#### [PROBLEM STATEMENT]
Among the entries that follow, find the lines containing the string "computer" and copy them.

#### [DATASET CONTENT]
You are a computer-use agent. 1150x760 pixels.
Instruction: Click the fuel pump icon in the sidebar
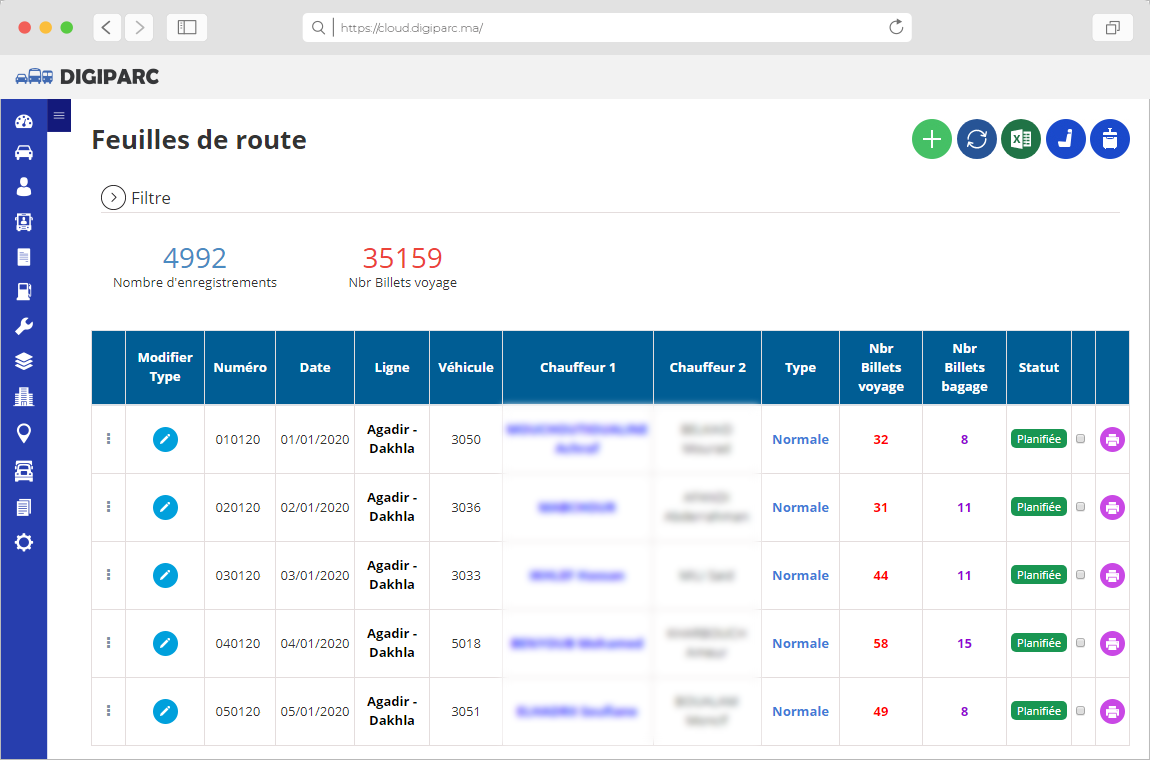23,291
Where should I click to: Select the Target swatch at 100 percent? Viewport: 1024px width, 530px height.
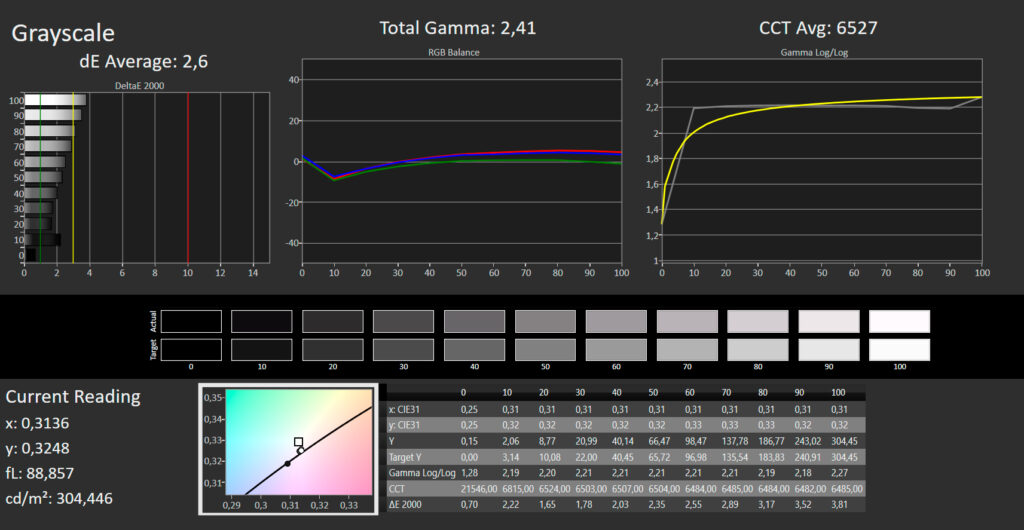tap(899, 350)
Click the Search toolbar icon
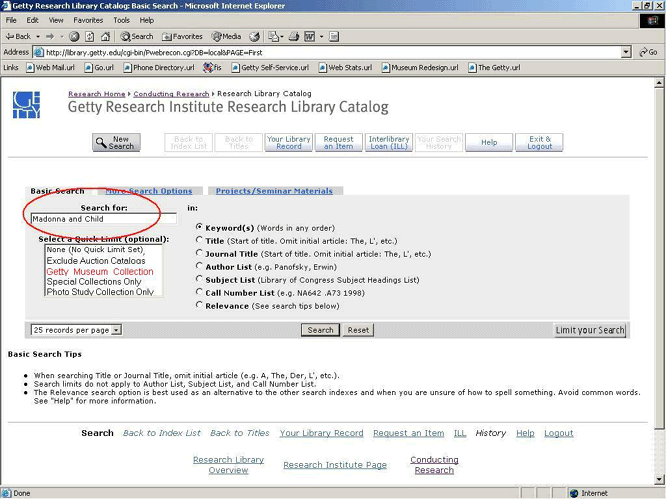The height and width of the screenshot is (499, 666). click(x=138, y=36)
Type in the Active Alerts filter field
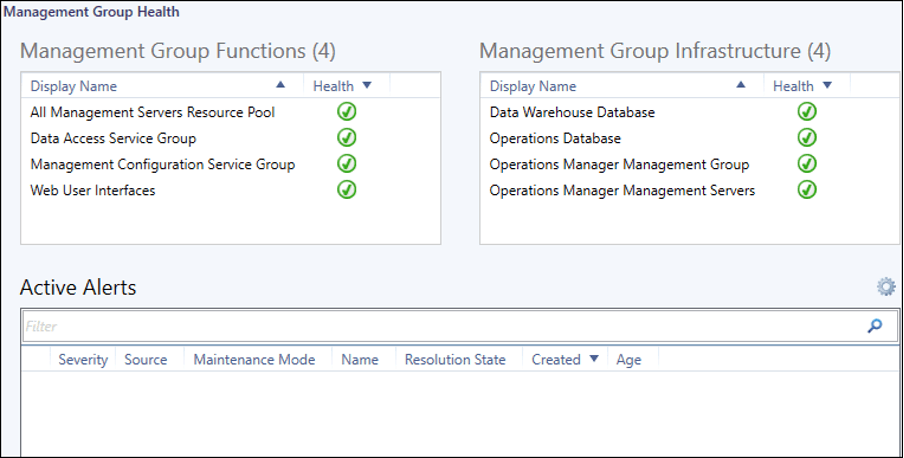Viewport: 904px width, 458px height. tap(440, 326)
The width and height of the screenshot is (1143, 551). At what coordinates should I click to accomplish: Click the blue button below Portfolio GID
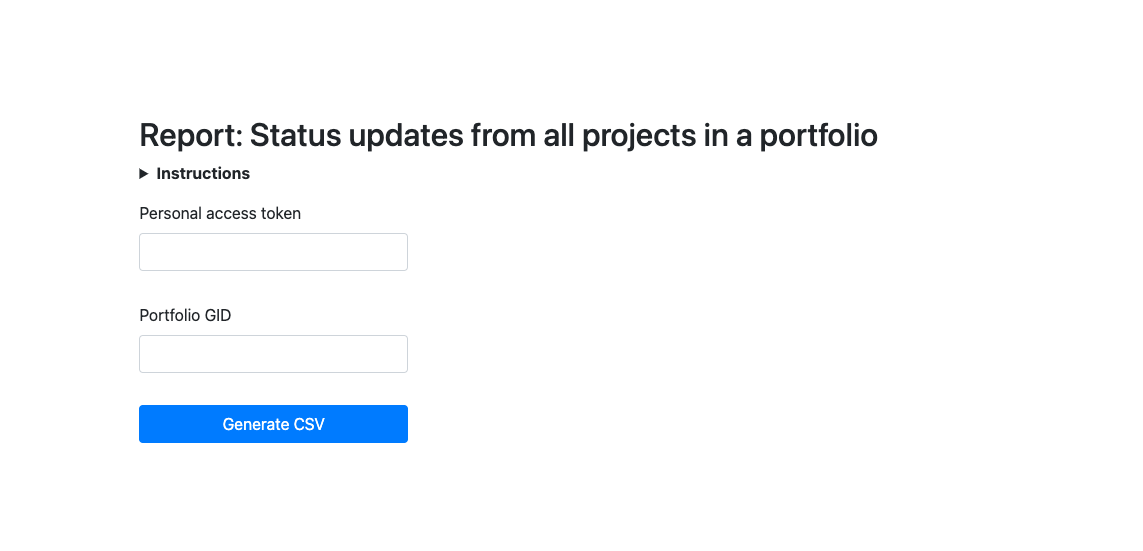click(273, 424)
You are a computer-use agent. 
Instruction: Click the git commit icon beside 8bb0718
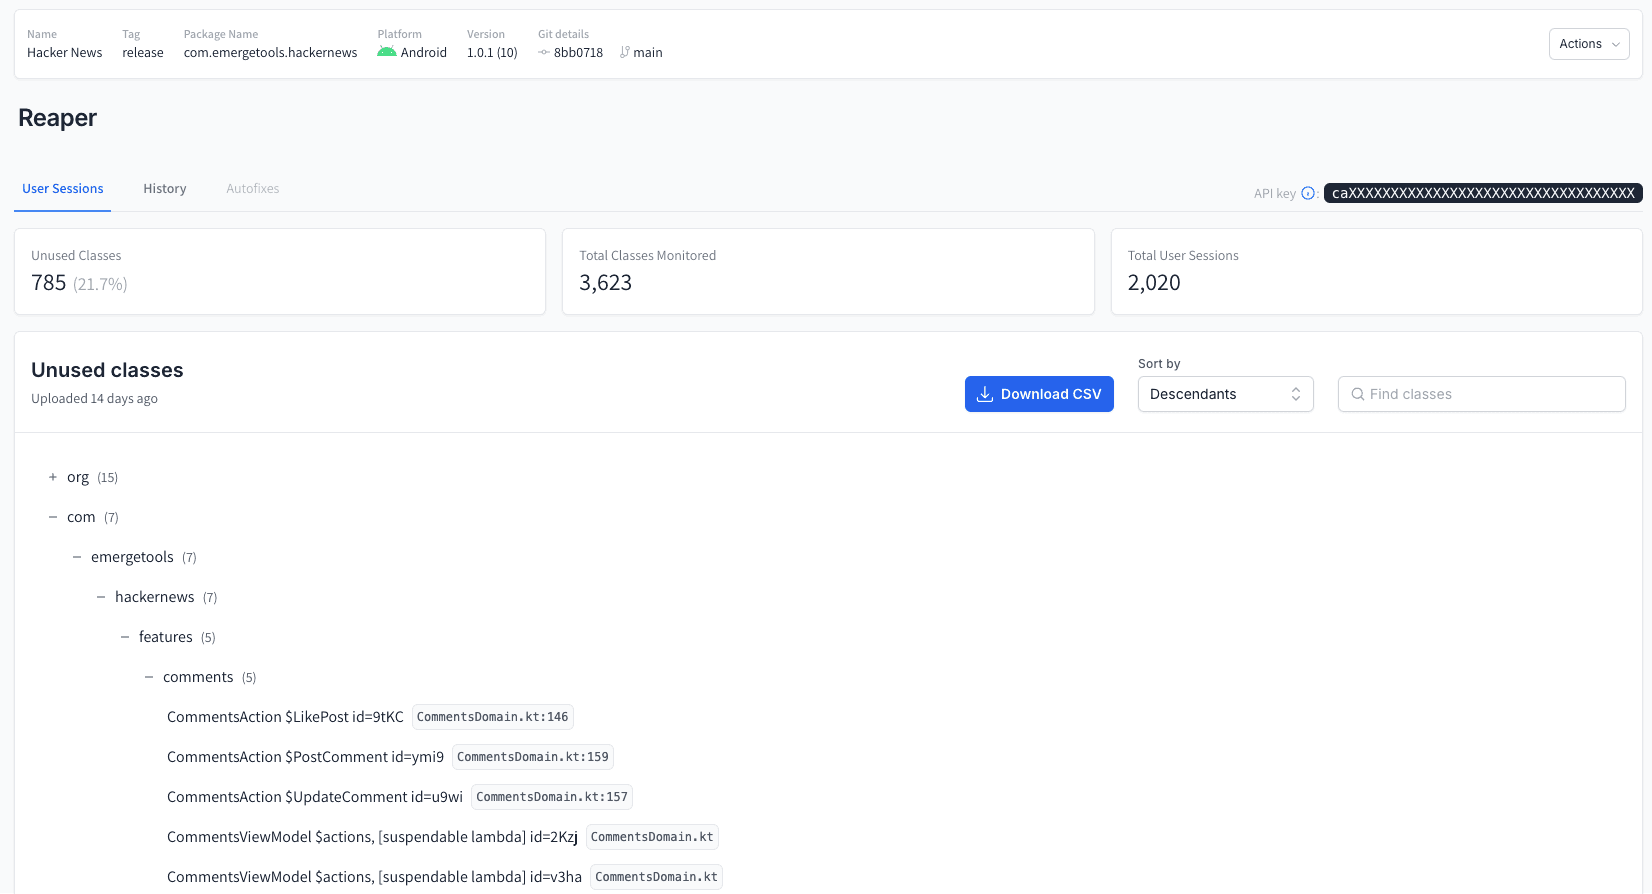[544, 53]
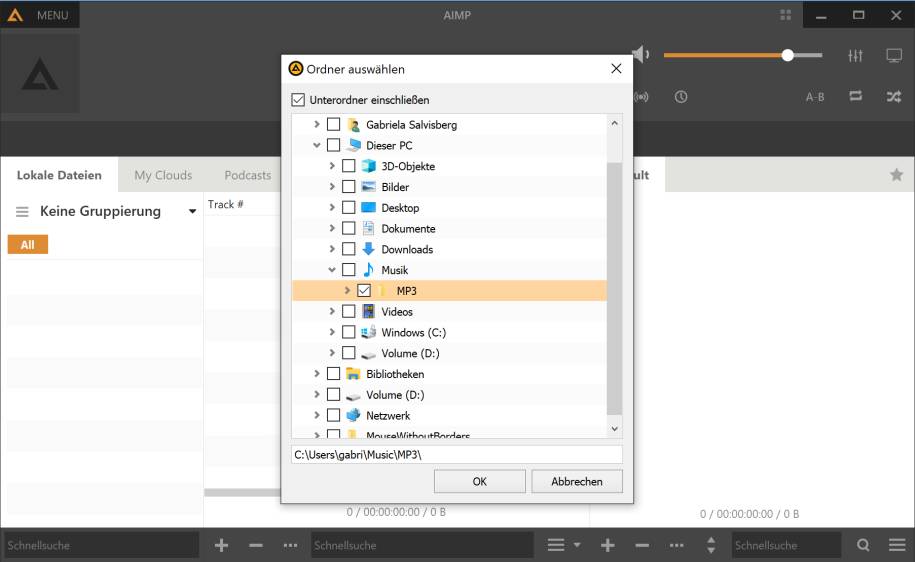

#### [RESPONSE TO THE EXERCISE]
You are a computer-use agent. 1150x760 pixels.
You are a computer-use agent. 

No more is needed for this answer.